■ MATERIALS PROVIDED:
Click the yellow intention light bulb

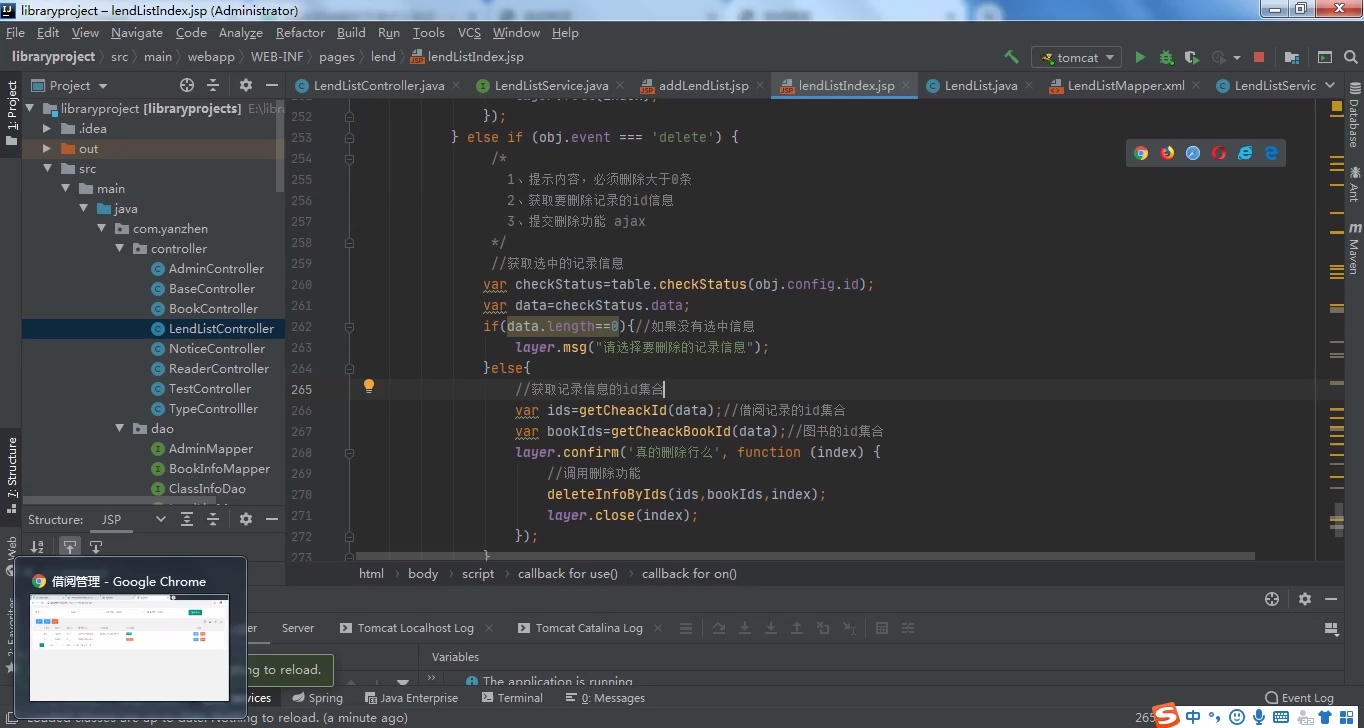368,386
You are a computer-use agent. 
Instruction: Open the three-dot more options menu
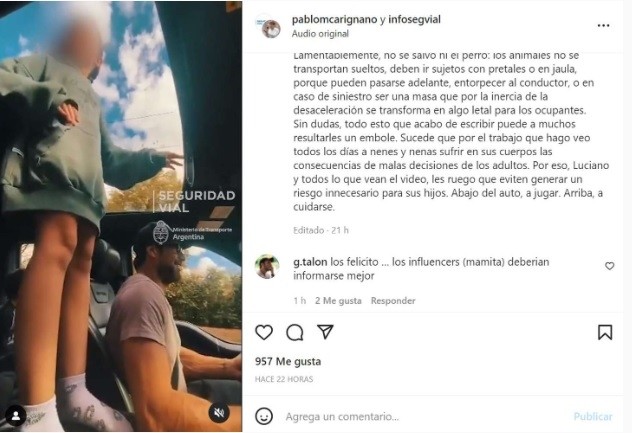pos(603,25)
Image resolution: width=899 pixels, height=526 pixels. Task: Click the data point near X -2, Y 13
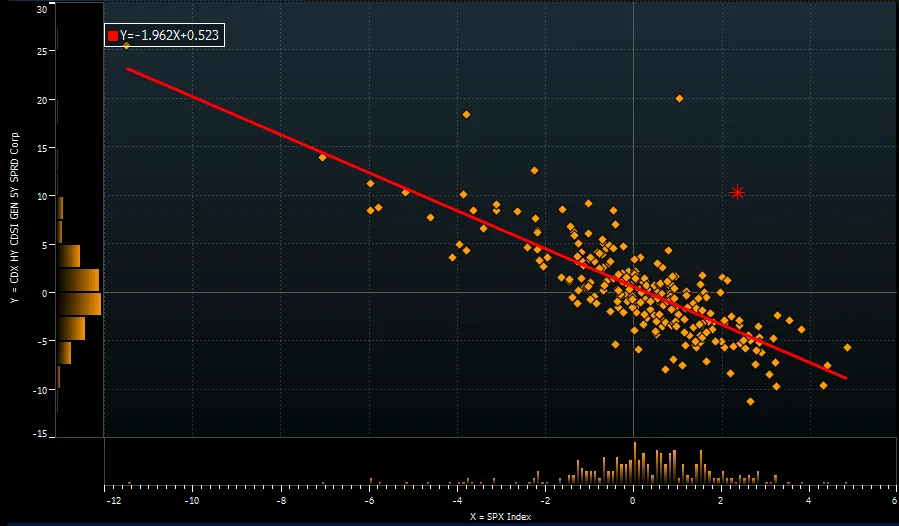coord(534,170)
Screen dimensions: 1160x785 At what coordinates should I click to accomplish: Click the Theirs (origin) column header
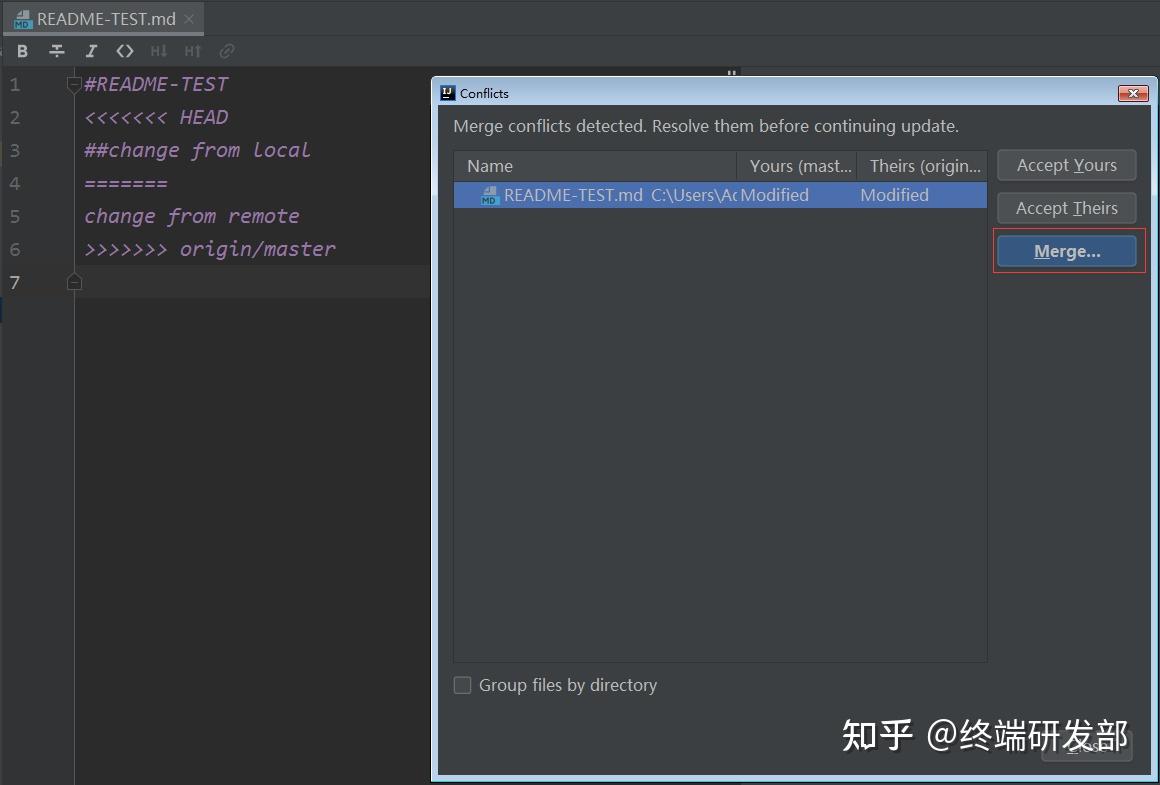(x=921, y=165)
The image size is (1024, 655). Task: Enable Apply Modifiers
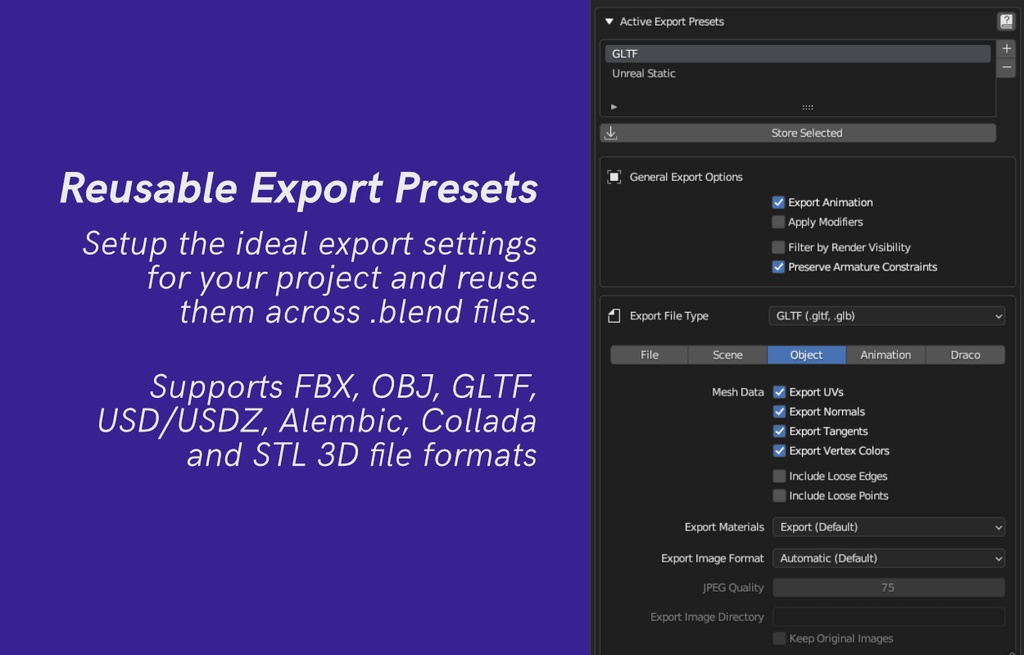[779, 222]
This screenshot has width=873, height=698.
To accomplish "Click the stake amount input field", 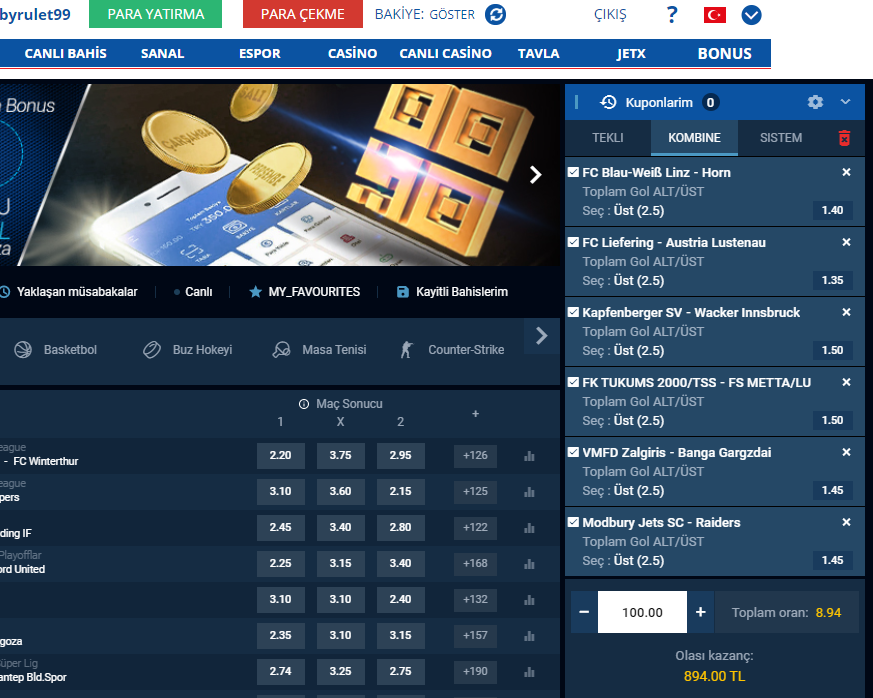I will 642,612.
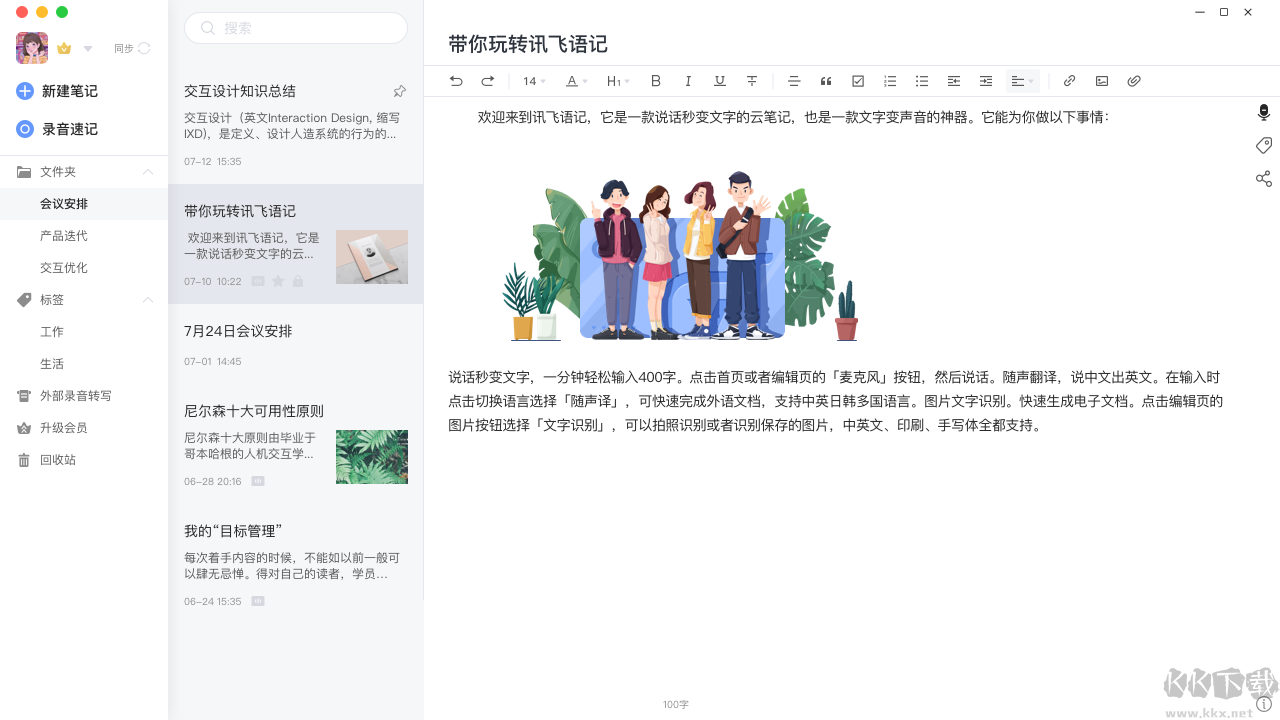The height and width of the screenshot is (720, 1280).
Task: Toggle bold formatting
Action: [x=656, y=81]
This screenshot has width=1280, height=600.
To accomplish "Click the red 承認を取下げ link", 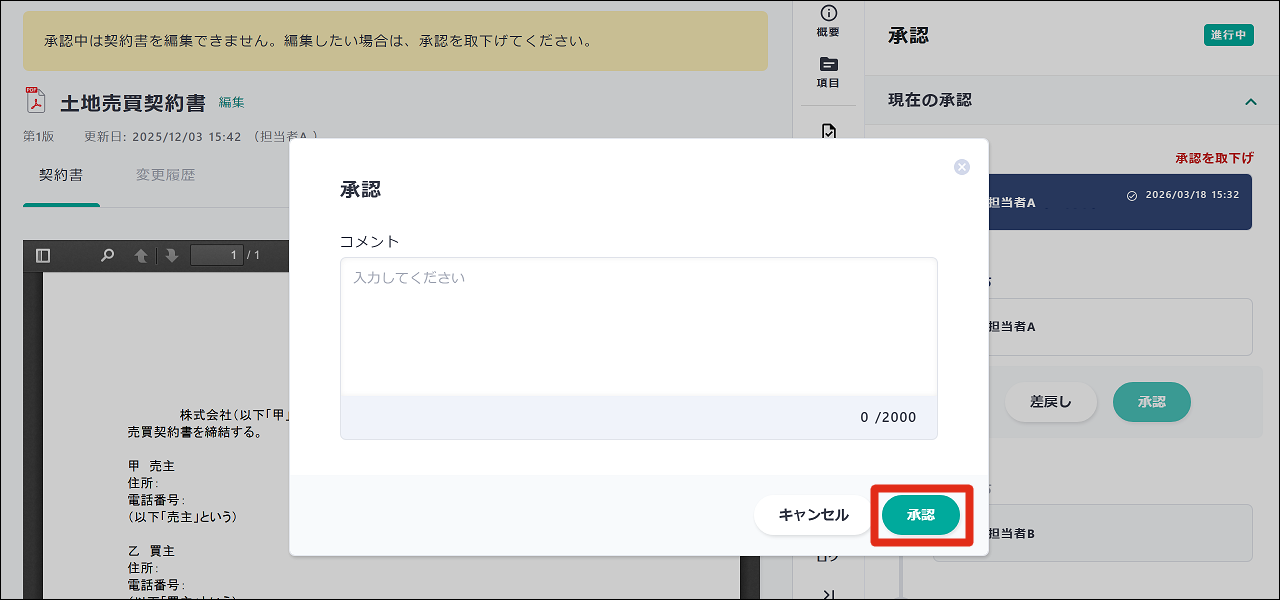I will click(x=1214, y=158).
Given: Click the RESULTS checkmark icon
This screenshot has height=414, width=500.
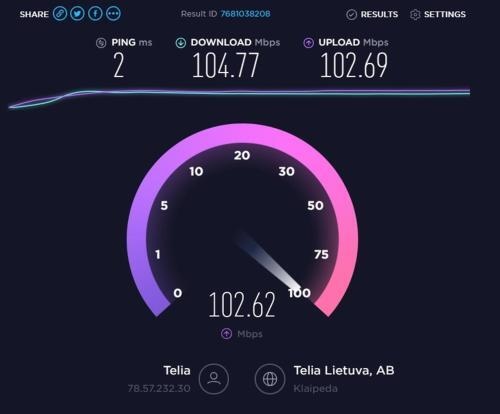Looking at the screenshot, I should (351, 15).
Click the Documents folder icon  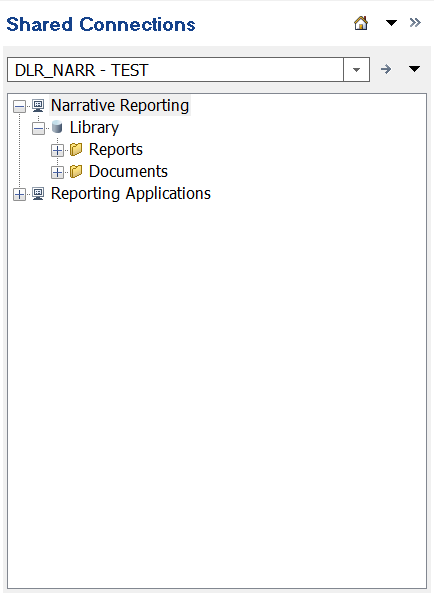76,172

■ TASK: Going back to the data above, write out everything from the line with "Image resolution: width=899" down to the line with "This screenshot has width=873, height=698.", both included, leaving every picture out.

■ RESPONSE TO THE EXERCISE:
Image resolution: width=899 pixels, height=526 pixels. Task: Click the data point near X -2, Y 13
coord(534,170)
Screen dimensions: 1160x785 At what coordinates should I click to accomplish: Click the Theirs (origin) column header
(x=921, y=165)
The image size is (1024, 655). Task: Enable Apply Modifiers
[779, 222]
This screenshot has width=873, height=698.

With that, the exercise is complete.